3密対策が施された会場で、楽しく話を弾ませたお年寄り=6月7日、福井県越前町の気比庄区公民館

 福井県越前町の気比庄区公民館は6月7日、新型コロナウイルス感染防止のため外出自粛を余儀なくされ、孤立や認知機能低下が懸念される区内の高齢者に安心して集ってもらおうと、「3密」対策を行った上で「大人わいわい集会」を同公民館で開いた。65歳から91歳の参加者12人は、久々の交流に笑顔を見せていた。

 同区は人口約1300人で、うち2割近い約200人が65歳以上の高齢者という。公民館はこれらの年代層の孤立を防ごうと、今年4月から和気あいあいと会話を楽しむ集会を定期的に開く予定だったが、新型コロナの影響で実施できずにいた。

 国や県の緊急事態宣言が解除されたことを踏まえ、公民館は感染防止策を施した上で集会を開くことにした。清水豊之館長ら役員4人が飛沫防止の透明シートを施した十字型の卓上装置を4台手作りし、換気を徹底。4人以上同じテーブルに集まらないよう「3密」防止に工夫を凝らした。その上で参加者に入館前に検温や手指の消毒を行った。

 参加者は久々に顔を合わせて話ができたことに笑顔を見せていた。最高齢の女性(91)は「外出自粛中、出掛けたのは買い物程度。みんなの顔を見られてうれしい。涙が出てしまうわ」と喜んだ。
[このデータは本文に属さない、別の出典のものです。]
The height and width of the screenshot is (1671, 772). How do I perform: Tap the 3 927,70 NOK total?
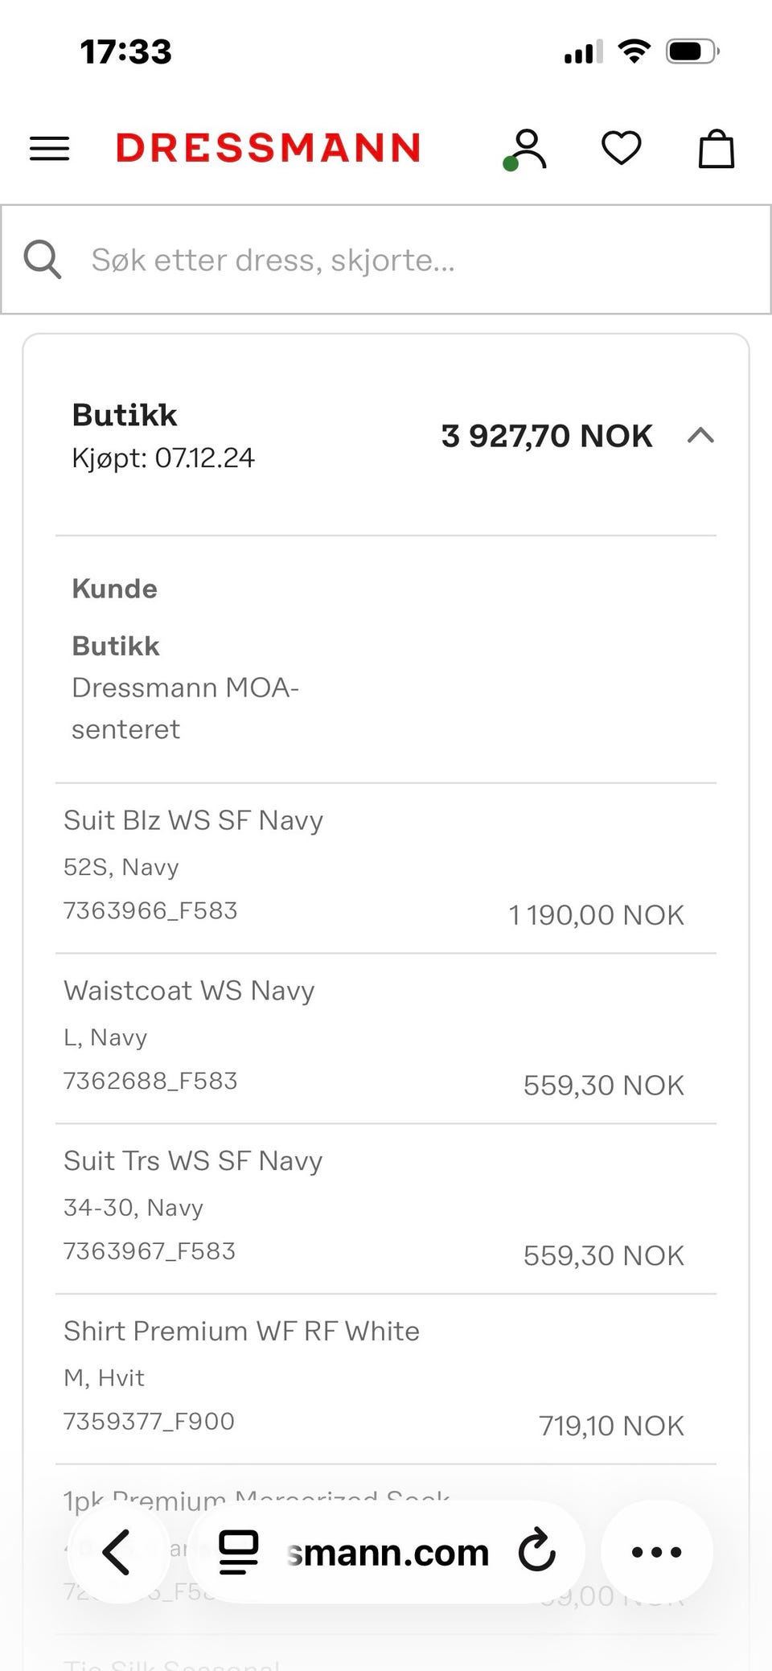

 清水館長は「社会活動を行わなければ感染回避にはなるが、それで高齢者の認知機能が衰え、要介護状態の人が増えれば、社会的負担はかえって重くなるのでは。この集会が高齢者の方々の楽しみになってくれたら」と話していた。

 集会は6、7月の日曜午後2時~同4時に行う。8月以降は新型コロナの感染状況を見ながら決めたいという。